**What is asked:**
Rewrite the listing, from its first line through the line that contains "click(65, 8)" inclusive, as a JSON list of strings with one string per line and no blank lines.

**Records supplied:**
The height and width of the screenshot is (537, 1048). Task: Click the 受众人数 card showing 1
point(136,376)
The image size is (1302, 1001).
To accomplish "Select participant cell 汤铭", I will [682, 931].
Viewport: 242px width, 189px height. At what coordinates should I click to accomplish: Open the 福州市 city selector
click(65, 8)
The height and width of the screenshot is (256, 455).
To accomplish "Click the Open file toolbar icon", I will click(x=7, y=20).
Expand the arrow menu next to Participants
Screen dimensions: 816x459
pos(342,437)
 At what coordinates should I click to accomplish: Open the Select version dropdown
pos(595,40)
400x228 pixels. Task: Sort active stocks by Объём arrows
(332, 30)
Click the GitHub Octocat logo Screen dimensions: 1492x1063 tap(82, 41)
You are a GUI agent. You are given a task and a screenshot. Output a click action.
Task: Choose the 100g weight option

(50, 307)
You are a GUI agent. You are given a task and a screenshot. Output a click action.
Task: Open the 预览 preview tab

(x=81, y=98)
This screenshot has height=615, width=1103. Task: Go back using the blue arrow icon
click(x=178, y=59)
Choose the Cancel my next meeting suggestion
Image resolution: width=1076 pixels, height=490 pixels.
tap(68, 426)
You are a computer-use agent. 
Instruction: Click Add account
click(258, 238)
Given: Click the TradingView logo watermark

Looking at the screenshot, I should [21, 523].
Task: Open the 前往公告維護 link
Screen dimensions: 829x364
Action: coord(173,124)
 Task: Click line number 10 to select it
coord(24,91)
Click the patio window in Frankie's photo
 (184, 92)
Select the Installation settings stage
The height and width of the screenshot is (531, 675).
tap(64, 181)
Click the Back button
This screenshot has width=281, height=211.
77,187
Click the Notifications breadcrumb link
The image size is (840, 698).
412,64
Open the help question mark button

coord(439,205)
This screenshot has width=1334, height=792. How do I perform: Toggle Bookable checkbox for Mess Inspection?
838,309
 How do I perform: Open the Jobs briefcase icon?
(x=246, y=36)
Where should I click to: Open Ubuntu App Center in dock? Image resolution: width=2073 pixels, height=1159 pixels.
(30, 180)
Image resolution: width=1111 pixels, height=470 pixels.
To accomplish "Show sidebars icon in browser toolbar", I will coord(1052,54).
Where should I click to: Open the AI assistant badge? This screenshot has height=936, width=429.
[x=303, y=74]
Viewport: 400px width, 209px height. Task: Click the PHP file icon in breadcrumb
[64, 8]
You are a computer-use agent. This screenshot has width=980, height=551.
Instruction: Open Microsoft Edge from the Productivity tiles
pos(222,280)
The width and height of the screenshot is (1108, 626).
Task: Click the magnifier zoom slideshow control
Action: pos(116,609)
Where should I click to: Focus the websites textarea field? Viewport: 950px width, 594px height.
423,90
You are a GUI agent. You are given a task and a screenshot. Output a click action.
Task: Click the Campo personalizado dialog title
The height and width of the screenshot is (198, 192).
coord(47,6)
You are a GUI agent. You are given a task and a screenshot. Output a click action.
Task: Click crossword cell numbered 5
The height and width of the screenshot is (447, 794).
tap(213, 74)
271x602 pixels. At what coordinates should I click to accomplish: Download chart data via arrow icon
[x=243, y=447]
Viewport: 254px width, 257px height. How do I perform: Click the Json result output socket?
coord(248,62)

**The completed task:**
[
  "The height and width of the screenshot is (537, 1048). Task: Click the 受众人数 card showing 1",
  "point(136,376)",
  "The image size is (1302, 1001).",
  "To accomplish \"Select participant cell 汤铭\", I will [682, 931].",
  "Viewport: 242px width, 189px height. At what coordinates should I click to accomplish: Open the 福州市 city selector",
  "click(65, 8)"
]